`torch.tanh` does not appear to be working properly

Hi,

I am currently experimenting with automatic differentiation.
I wrote the following script, but the error signal returned from torch.tanh is not what I expected.

I expect the error signal returned from tanh to be 0.9151. Because the input of torch.tanh is 0.3 of tensor in the following script, so its derivative must be 1.0 - tanh(0.3)^2.0 = 0.9151 of tensor.

Please let me know if any part of my understanding is incorrect.

import torch


class LinearImpl(torch.autograd.Function):
    @staticmethod
    def forward(ctx, x, w):
        y = x @ w
        ctx.save_for_backward(x, w)
        return y

    @staticmethod
    def backward(ctx, e):
        x, w = ctx.saved_tensors
        grad_x = grad_w = None
        print(e)

        if ctx.needs_input_grad[1]:
            grad_w = x.t() @ e

        if ctx.needs_input_grad[0]:
            grad_x = e @ w.t()

        return grad_x, grad_w


class Linear(torch.nn.Module):
    def __init__(self, in_dim, out_dim):
        super().__init__()
        self.weight = torch.nn.Parameter(torch.zeros(in_dim, out_dim) + 0.3)

    def forward(self, x):
        return LinearImpl.apply(x, self.weight)
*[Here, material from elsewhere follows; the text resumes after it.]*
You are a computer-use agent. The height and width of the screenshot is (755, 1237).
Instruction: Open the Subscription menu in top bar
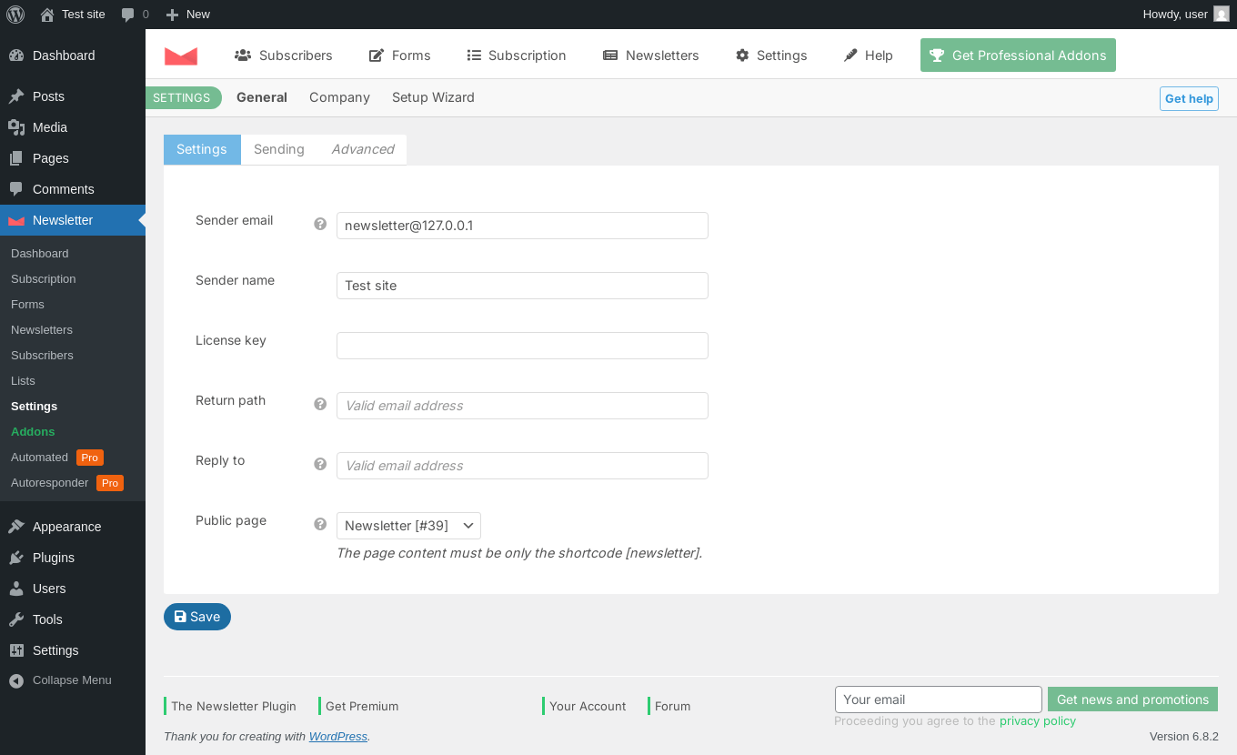(x=517, y=55)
x = torch.zeros(2, 2, requires_grad=True) + 0.5
fc1 = Linear(2, 3)
fc2 = Linear(3, 2)

y = fc2(torch.tanh(fc1(x)))
y.sum().backward()

The tanh derivative shows the expected value using:

x = torch.tensor(0.3, requires_grad=True)
y = torch.tanh(x)
y.backward()
print(x.grad)
# tensor(0.9151)

and also shows the same value in your code if you remove fc2.

Thank you for you reply.

I forgot that the derivative of tanh is multiplied by the error signal from the previous node.
Sorry for the obvious question.

1 Like